Amy Lay in the exhibition in Canberra. Photographer: Melanie Harwood

Antarctic discoveries

Amy spent an engrossing six months researching the National Archives exhibition Traversing Antarctica: the Australian experience. Currently on show in Canberra, the exhibition will tour Australia and was developed for the centenary of Australia’s first Antarctica expedition led by Douglas Mawson.

Steam Yacht Aurora photographed on the edge of the ice shelf off Queen Mary Land – with a group of penguins in the foreground (lantern slide attributed to Frank Hurley). NAA: M584, 2

Delving into the Archives’ rich records about the Antarctic was a journey of discovery for Amy.

Too young to be familiar with telegrams or radio messages herself, Amy’s favourite item in the exhibition is a telegram from Mawson. ‘He’s the master of the understatement,’ she says. ‘He’s been on this incredibly harrowing, intense journey, lost two of his colleagues in tragic circumstances, and the telegram says he is, “unavoidably detained for another year … unfortunately Lieut Ninnis and Doctor Mertz both lost their lives”.’

Written 75 years before Amy was born, this and other radio telegrams from Antarctica are an unusual find. ‘How they ended up in the Archives is amazing in itself,’ enthuses Amy. One of the telegrams from Antarctic expeditioner Cecil Madigan to his fiancée is a simple message about the weather.

‘The messages were sent through because the Postmaster-General’s Department thought the radio connection might be cut off’, Amy says. ‘But no one had paid for them. The department kept the messages so that they could chase payment later from the Australasian Antarctic Expedition … and they were eventually transferred into the Archives.’

Radio telegram from Douglas Mawson to Professor Edgeworth David, 1913. NAA: MP341/1, 1915/2307

Following the trail

Under the guidance of exhibition curator Jane Macknight, Amy uncovered a fascinating array of items – from elephant seal breeding notes in code books to film footage of a wondrous white landscape taken by Frank Hurley.

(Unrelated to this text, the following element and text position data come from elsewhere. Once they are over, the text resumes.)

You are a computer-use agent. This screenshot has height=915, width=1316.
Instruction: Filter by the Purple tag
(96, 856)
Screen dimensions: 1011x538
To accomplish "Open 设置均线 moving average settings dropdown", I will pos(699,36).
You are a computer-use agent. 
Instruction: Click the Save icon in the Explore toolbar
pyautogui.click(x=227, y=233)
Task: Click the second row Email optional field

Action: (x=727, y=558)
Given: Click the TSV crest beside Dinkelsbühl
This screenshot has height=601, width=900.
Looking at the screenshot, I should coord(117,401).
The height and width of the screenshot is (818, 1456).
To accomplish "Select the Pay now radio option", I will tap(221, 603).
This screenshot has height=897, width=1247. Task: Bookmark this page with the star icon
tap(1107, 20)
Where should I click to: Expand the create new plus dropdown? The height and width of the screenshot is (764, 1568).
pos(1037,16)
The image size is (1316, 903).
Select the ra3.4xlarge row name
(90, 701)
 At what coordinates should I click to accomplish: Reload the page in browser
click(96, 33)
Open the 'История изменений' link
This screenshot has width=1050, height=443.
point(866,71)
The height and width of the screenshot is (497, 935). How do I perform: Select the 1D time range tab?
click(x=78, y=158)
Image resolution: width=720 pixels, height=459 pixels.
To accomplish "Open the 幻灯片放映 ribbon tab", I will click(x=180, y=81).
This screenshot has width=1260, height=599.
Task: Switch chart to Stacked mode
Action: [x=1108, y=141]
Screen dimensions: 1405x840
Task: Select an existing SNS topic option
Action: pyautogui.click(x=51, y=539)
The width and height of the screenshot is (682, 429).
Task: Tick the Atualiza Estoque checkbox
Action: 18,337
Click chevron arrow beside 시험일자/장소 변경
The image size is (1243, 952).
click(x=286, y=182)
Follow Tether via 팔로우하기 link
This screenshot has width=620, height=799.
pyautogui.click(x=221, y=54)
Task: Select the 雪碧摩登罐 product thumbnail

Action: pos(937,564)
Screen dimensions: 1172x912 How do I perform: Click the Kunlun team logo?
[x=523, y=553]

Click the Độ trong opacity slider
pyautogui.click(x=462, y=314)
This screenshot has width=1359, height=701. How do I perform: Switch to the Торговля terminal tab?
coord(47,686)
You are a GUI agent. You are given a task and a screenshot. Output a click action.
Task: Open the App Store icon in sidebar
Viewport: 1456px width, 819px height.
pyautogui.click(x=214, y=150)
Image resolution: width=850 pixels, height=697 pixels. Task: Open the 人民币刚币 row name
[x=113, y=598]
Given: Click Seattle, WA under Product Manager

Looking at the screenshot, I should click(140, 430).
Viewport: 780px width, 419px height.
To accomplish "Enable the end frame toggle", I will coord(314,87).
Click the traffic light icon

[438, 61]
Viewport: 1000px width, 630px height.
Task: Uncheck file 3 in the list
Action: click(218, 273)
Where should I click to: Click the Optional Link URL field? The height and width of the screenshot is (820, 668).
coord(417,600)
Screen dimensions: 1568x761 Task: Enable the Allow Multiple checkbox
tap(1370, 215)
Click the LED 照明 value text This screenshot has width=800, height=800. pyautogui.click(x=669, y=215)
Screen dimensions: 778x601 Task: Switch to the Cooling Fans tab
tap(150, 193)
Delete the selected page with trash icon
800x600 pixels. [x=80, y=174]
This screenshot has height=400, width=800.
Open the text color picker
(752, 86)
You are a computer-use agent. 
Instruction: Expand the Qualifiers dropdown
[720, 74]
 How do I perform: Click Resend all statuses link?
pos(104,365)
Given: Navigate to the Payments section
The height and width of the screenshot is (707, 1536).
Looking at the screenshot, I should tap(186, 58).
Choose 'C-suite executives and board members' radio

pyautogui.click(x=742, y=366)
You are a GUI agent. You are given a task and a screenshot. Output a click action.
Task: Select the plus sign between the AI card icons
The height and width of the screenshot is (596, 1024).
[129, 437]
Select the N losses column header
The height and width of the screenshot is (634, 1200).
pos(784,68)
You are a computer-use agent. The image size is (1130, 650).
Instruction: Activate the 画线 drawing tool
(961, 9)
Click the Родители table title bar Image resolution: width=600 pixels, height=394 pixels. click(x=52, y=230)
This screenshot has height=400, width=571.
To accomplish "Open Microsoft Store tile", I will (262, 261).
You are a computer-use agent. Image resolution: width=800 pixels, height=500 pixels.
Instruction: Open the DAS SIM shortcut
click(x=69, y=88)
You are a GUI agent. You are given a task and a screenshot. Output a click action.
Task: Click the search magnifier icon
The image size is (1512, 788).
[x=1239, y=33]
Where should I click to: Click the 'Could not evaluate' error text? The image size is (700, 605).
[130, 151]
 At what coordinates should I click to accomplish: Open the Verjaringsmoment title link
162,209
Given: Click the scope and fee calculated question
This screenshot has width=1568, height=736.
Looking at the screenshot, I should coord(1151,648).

Amy’s passion for her job is obvious. ‘I feel incredibly fortunate to be working at the Archives. I have become a detective, which is both the challenge and the excitement of the job. You think you have found a windfall story, and you get to the end of a lead without it yielding as much as hoped for. But along a side-track you find something unexpected, and equally fascinating.’

Traversing Antarctica shows how surprising the Archives’ collection can be. While you might expect to find official records, diaries and photos, Amy also uncovered dinner menus, beautifully designed invitations to homecoming events, and files recording such Antarctic perils as a seal bite to the rump.

The menu for a dinner held in honour of the 1929-31 British, Australian and New Zealand Antarctic Research Expedition (BANZARE). NAA: A461, Q413/1

Reflecting on history

For Amy, there is an obvious link between the ice crystals of the Antarctic, and the vintage crystal chandelier she remembers from childhood. ‘It’s all about history,’ she says. ‘The essence is the same. I’m always intrigued by where has this item been, or who has already worn this, and what historic events occurred at the time.’

The chandelier that so fascinated Amy was given to her grandmother by a friend clearing out her own lavish house. ‘Inside an ordinary 1950s suburban house it looked so beautifully out of place’, explains Amy.

With three years at the National Archives in various roles and also continuing postgraduate study, currently she is exploring vast immigration files, preparing material for a new website and another exhibition.

‘I always get annoyed when someone says, “What’s the point of learning history?” If you know where you’ve been, you can work out where you are going,’ according to Amy.

And it seems at the National Archives, Amy Lay has found her own spot in history.

Traversing Antarctica is showing at the National Archives in Canberra until 9 September. The exhibition’s next stop is the Western Australian Museum – Maritime, Fremantle, from 3 November.